The administration of the Plan is the responsibility of the Administrative Committee, which is appointed by NMC’s Board of Directors. Delaware Charter Guarantee & Trust Company dba Principal Trust Company and Principal Life Insurance Company were the trustee and recordkeeper, respectively, of the Plan until January 3, 2023. Each of these companies were wholly owned subsidiaries of Principal Financial Group (“Principal”). Effective January 3, 2023, Fidelity Management Trust Company (“Fidelity”) became the trustee and recordkeeper of the Plan.
The following description of the Plan provides only general information. Special provisions may apply for certain participants who joined the Plan pursuant to Company acquisitions. Participants should refer to the Plan document for a complete description of the Plan’s provisions.
General - The Plan is a defined contribution plan covering substantially all employees of the Company who have fulfilled the eligibility requirements outlined in the Plan’s provisions. The Plan is subject to the provisions of the Employee Retirement Income Security Act of 1974, as amended (“ERISA”). A summary description of the Plan is available from the Plan administrator.

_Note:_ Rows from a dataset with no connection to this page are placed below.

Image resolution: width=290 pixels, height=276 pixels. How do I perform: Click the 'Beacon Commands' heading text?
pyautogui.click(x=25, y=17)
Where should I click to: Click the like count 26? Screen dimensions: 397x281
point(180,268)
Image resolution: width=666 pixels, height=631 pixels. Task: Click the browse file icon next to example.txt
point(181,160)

Eligibility - An employee becomes eligible for participation in the Plan on the first day of the month following the completion of ninety days of service, subject to further limitations, as described in the Plan document. Temporary employees become eligible to make elective contributions beginning the first of the month after completing one year of service. One year of eligible service is earned by completing at least 900 hours of service.
5
FRESENIUS MEDICAL CARE NORTH AMERICA 401(k) SAVINGS PLAN
NOTES TO FINANCIAL STATEMENTS
1. DESCRIPTION OF THE PLAN (continued)
Participant Accounts - Each participant’s account is credited or charged with contributions, investment income or loss, and administrative expenses. Investment income or loss, including realized and unrealized gains and losses, and expenses are allocated to participants’ accounts based on each participant’s account balance within each fund. Participants determine the percentage in which contributions are to be invested in each fund. Participants may change their investment options as set forth in the plan document. The benefit to which a participant is entitled is equal to the value of the participant's vested interest in their account.

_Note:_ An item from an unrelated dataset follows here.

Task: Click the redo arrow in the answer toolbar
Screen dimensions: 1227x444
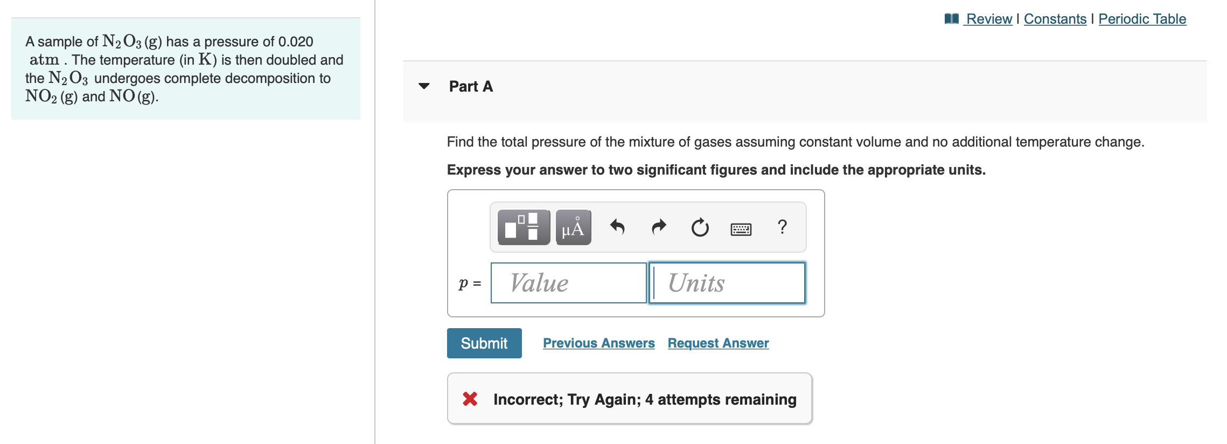Action: pos(658,227)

Participant and Company Contributions - Each participant may contribute from 1% to 75% of his or her eligible earnings on a pre-tax basis or Roth basis, subject to Internal Revenue Code (“IRC”) limitations. Participating employees age 50 and above may elect to make “catch-up” contributions subject to IRC limitations. The maximum additional “Catch Up” contribution was $7,500 for 2023. Participants may also contribute funds from another qualified plan (“rollover contributions”), subject to certain requirements.
The Company makes matching contributions to the Plan at an amount equal to 50% of the first 6% of eligible employee earnings, subject to certain limitations. Company matching contributions commence for participants who have completed ninety days of service as of the first day of the calendar month and must be an eligible employee on the last day of the Plan year. Company matching contributions are funded on an annual basis.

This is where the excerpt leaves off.